Its shift to the public cloud exposed challenges that off-the-shelf tools couldn’t solve. So the company built its own—and eventually began offering those solutions externally through Capital One Software.

Raghu told Forbes that Capital One became its own “alpha client” for its software division, running over 100 billion token operations per month before releasing the technology to outside enterprises.

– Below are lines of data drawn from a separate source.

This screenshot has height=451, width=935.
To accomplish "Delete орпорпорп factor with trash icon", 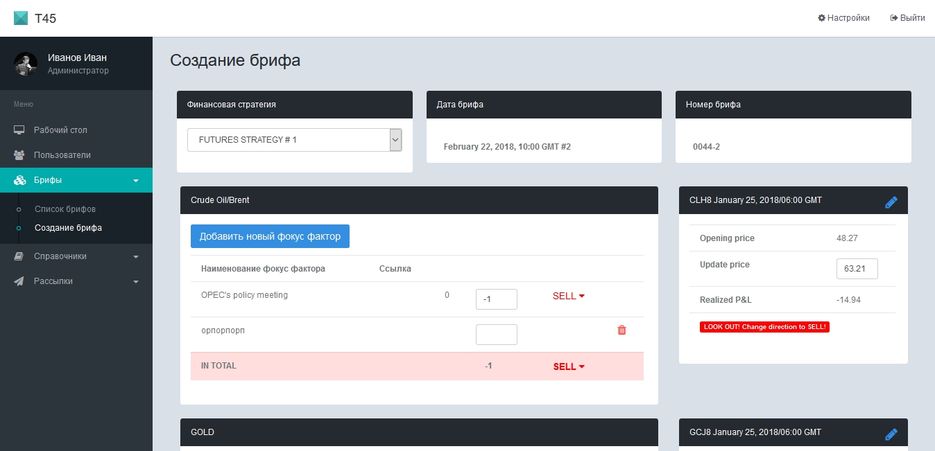I will tap(621, 330).
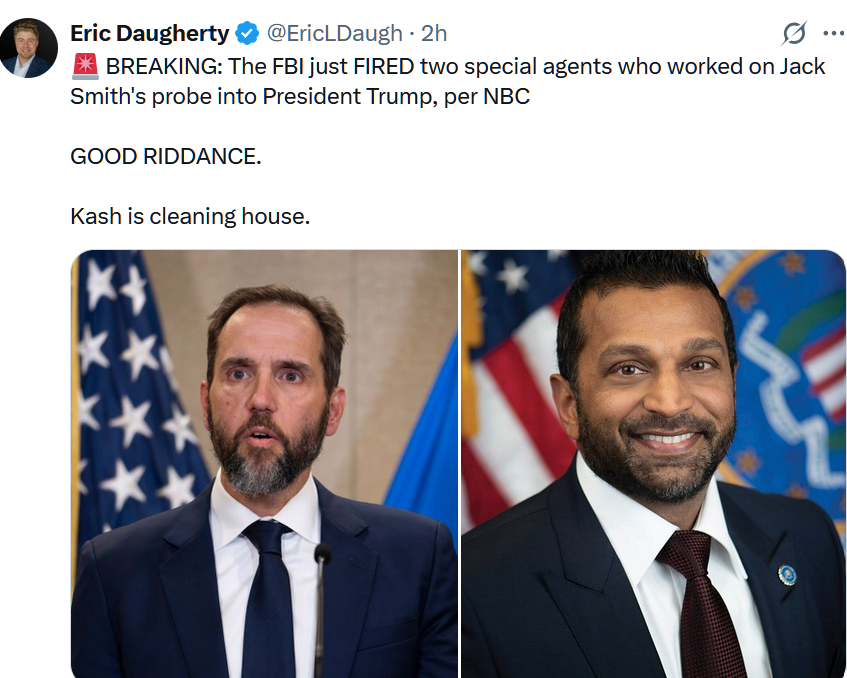
Task: Open Eric Daugherty's profile avatar
Action: point(29,47)
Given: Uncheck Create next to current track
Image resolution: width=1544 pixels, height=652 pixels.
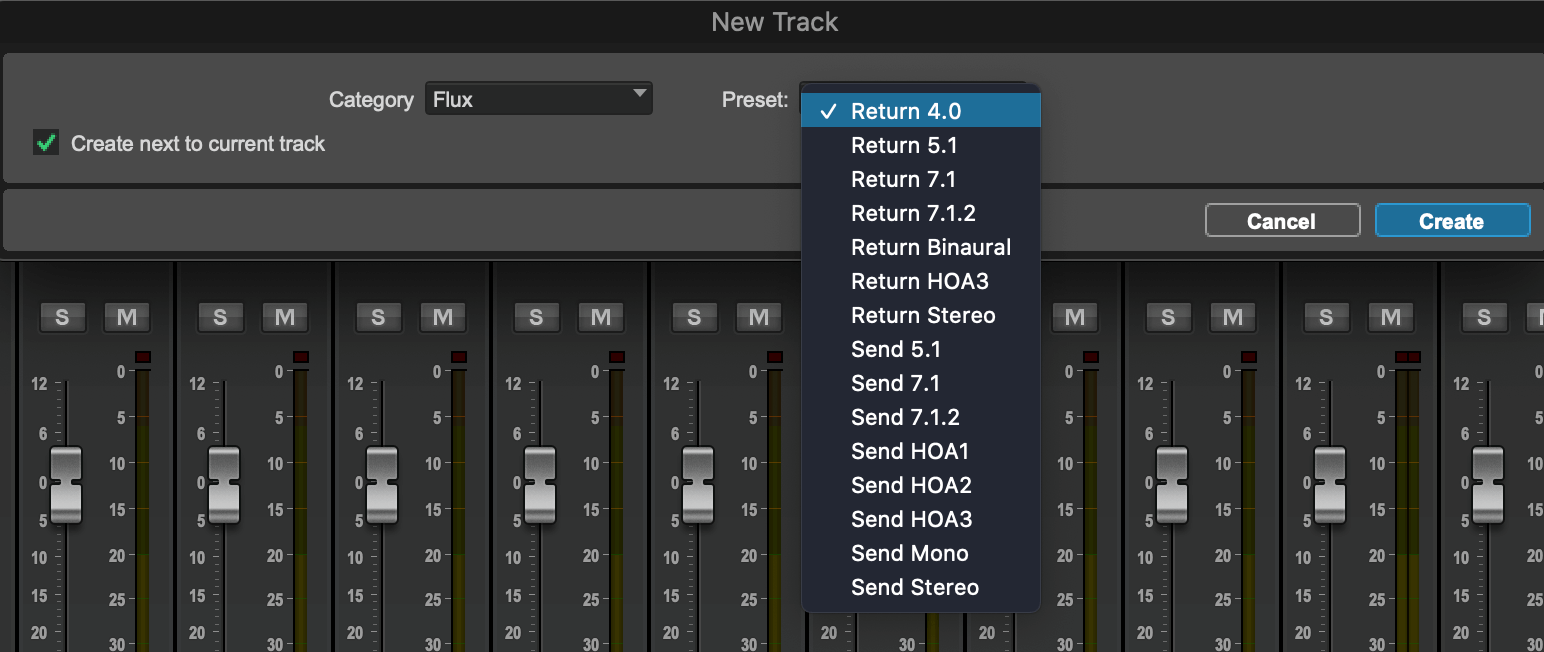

The model reflects a decade-long cultural shift. “Our journey of becoming a technology company that happens to do banking has been a decade in the making,” he said.

Raghu, a 23-year Capital One veteran, now oversees product development with a focus on enterprise-grade security and flexibility for companies beyond banking. He says technology has always been at the heart of Capital One’s operations.

He also notes that the software is “road-tested” internally by teams led by CIO Rob Alexander, then refined for broader use.

“My job is to take that capability and morph it,” Raghu told Forbes. “We ensure it’s not bespoke to Capital One, but applicable to any enterprise, with configuration flexibility and scalability built in.”

A vaultless, high-speed tokenization engine

Databolt is the second offering from Capital One Software, the enterprise B2B division launched in 2022 to bring the company’s internal cloud innovations to market.

Its latest product delivers vaultless tokenization that preserves the underlying data format—allowing companies to protect sensitive data while continuing to run applications, share data with third parties, and build responsibly with AI, according to Capital One Software.

With “lightning-fast throughput” of up to 4 million tokens per second, the company describes Databolt as an advanced security model that keeps sensitive data inside the business’s environment.

“We recognized the power of tokenization early on and built our own solution to meet the needs of a cloud-first enterprise at scale,” Raghu said. “Today, we run more than a hundred billion tokenization operations a month across hundreds of applications.”

From internal necessity to external solutions

When Capital One exposed those gaps in the market for enterprise-grade data tools, it didn’t wait for vendors to catch up. It seized the initiative on its own, before rolling out its solutions externally.

First came Slingshot, designed to optimize usage of Snowflake—a cloud data platform widely used to store and analyze large volumes of information. Powerful as it is, Snowflake can be complex to manage at enterprise scale. Slingshot helped Capital One control costs, improve performance, and govern how teams used data.

Slingshot proved that the company’s internal innovations could deliver value externally. Now Databolt builds on that foundation but addresses what Capital One sees as a broader and more urgent need: secure, scalable AI.

“When you peel back the onion, it always comes back to data,” Raghu said in Forbes.

AI-ready by design

Capital One Software designed Databolt to help organizations balance security and access in an AI-driven world. While traditional approaches may wall off data, tokenization lets enterprises unlock information value while staying secure.

“With tokenization, you can let your models learn without actually exposing the sensitive data,” Raghu told Forbes. “Generative AI demands access to as much data as possible.”

That design choice makes Databolt a foundational tool for companies rolling out LLMs and generative AI without compromising compliance or customer trust.

Among Databolt’s first adopters is Early Warning Services, the financial technology firm behind Zelle.

“Capital One has been on the leading edge of their tech journey and its experience is exactly what we value in a partner,” Walter Hurst, head of technology at Early Warning, said in a statement. “Databolt was not only easy to implement, its performance and scalability have exceeded expectations.”

More tools coming soon

Databolt is part of a broader push by Capital One Software to offer a suite of cloud-native tools. According to Raghu, that vision spans the entire data lifecycle—from publishing and governance to infrastructure management.

“We’re deeply tuned into customer feedback,” he told Forbes. “That’s what led to Databolt, and it’s how we’ll decide what comes next.”

The team will showcase Databolt at the RSAC Conference in San Francisco from April 28 to May 1.